The rest of the day was sadly not spent in the park (it was cloudy anyway!), but glued to the laptop figuring out a plan for our next stop; New Zealand. Should we hire a car, get a “bus pass” book onto a full 30 day guided tour (strangely the cheapest option!)? Annoyingly this decision took literally all day - I didn’t even get to go outside! It needed to be done though and we formulated a plan(ish) finally making it to bed about 23:00!

The past 5 weeks had been incredible! We had squeezed in so much, seen some stunning parts of Australia and had some amazing experiences we would never forget! We both wished we could have stayed longer. Our final day in Sydney (and in Australia) was brief. We were checked out by 09:30 and on the train to the airport by 10:00 to catch our plane to Auckland to begin our New Zealand adventures!

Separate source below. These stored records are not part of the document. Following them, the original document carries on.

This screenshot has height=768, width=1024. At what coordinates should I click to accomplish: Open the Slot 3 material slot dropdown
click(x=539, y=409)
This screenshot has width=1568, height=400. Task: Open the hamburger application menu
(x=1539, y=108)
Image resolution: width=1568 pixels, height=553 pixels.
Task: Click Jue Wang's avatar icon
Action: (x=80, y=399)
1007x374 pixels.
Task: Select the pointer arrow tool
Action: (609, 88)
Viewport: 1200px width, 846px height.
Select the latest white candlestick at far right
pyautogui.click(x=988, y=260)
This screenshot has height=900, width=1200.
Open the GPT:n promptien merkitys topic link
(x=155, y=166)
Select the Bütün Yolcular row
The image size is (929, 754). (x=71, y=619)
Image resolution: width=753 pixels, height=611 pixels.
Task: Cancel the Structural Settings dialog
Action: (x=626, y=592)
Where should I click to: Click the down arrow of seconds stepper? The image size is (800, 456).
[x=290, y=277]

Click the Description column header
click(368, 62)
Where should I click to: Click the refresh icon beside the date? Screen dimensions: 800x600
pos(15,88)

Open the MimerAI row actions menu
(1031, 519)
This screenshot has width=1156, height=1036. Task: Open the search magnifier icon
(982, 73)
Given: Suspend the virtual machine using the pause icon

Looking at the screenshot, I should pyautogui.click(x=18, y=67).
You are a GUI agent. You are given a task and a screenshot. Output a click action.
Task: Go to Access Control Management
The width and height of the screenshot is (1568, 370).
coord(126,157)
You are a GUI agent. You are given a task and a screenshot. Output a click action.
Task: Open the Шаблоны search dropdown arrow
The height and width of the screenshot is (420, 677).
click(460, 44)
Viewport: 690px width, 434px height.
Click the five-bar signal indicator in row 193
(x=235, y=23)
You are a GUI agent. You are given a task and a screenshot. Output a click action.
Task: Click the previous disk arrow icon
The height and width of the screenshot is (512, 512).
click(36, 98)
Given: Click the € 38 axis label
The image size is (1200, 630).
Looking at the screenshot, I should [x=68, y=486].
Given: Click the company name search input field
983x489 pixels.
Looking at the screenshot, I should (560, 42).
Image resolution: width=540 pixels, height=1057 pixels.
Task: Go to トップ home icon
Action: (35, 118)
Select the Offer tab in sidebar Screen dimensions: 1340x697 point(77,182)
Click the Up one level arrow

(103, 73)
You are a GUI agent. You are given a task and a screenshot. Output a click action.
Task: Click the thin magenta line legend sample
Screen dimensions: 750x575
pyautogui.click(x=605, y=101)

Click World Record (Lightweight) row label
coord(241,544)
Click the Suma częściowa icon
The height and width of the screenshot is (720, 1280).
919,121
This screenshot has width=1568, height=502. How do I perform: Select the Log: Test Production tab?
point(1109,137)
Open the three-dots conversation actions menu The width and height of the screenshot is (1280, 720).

Posted by Nick-n-Charlie 16:00 Archived in Australia Comments (2)

Melbourne, VIC, Australia

A whistle stop tour, luckily we have been before...

semi-overcast 22 °C
View Honeymoon World Tour on Nick-n-Charlie's travel map.

After dropping off our car and walking to our hostel at the other end of the city, we checked into Greenhouse Backpackers on Flinders Lane (the most amazing location right in the centre of the city!). Not surprisingly as it was only 10:30 our room was not ready, so we stored our luggage and set off to see what had changed in Melbourne since we were last here in 2010.

Having done many of the “big sights” previously we went in search of something different at the TI and found some cool walking tours of the Lanes with their graffiti art and funky cafes which obviously meant a coffee stop!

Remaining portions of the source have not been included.